THE PROBLEM: Gather every line of the material below that contains the word "screenshot".

Dataset records
▬▬▬

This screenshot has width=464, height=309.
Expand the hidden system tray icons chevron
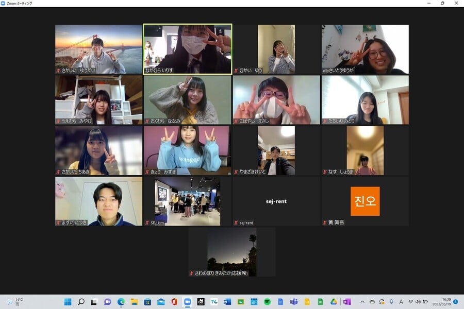[362, 302]
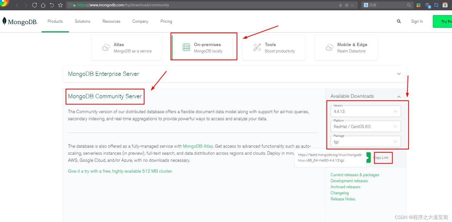Screen dimensions: 452x222
Task: Click the Copy Link button
Action: click(382, 158)
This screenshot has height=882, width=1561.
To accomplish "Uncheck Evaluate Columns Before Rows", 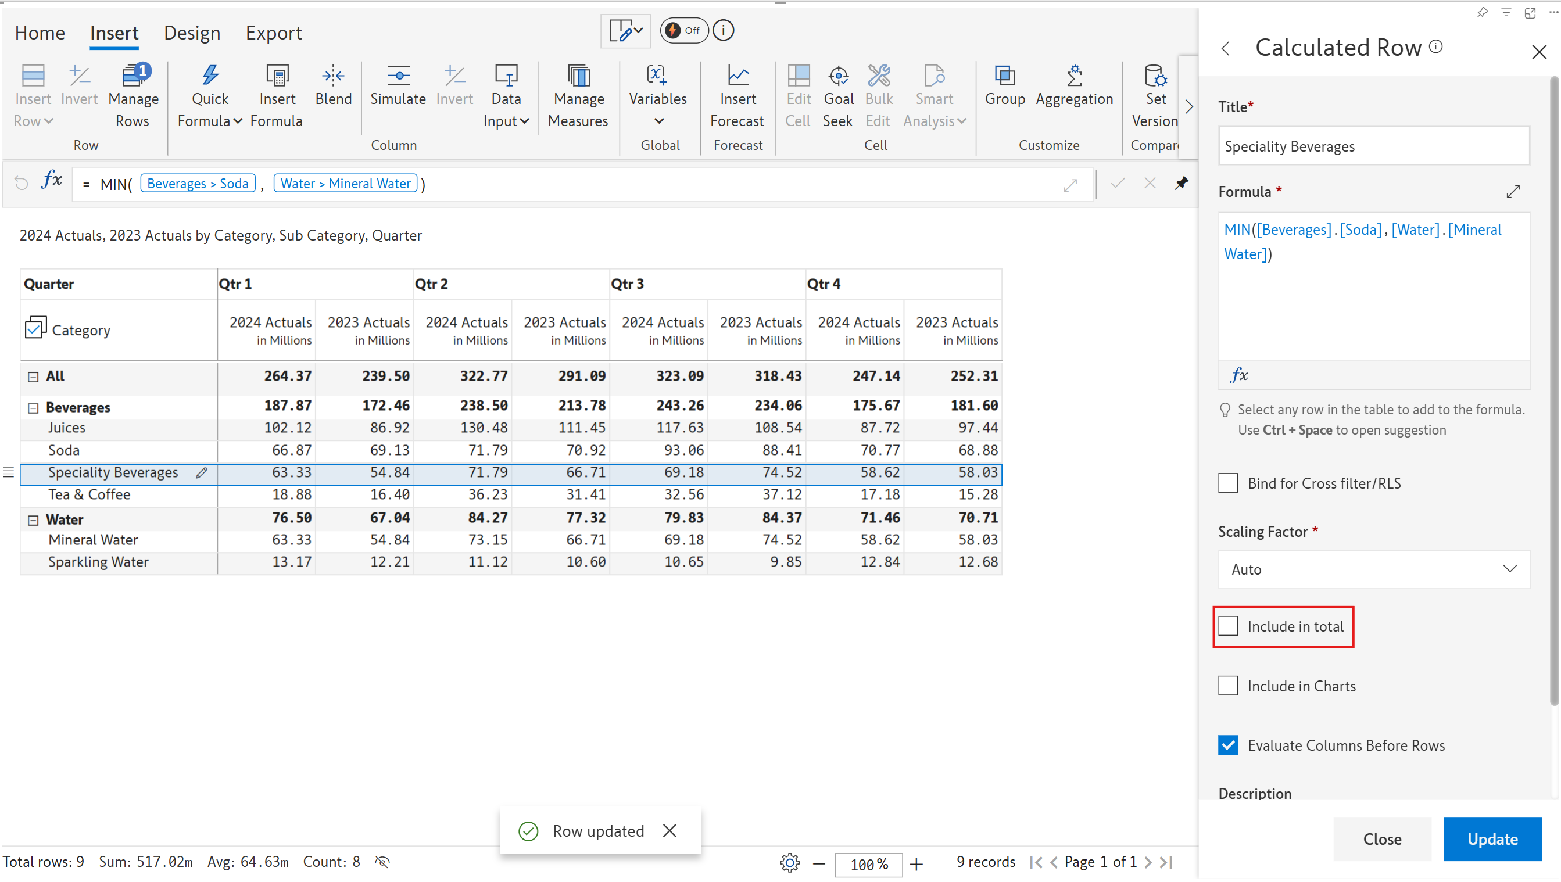I will coord(1228,744).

▬▬▬

SOLUTION FOR THIS EXERCISE:
This screenshot has width=464, height=309.
This screenshot has height=882, width=1561.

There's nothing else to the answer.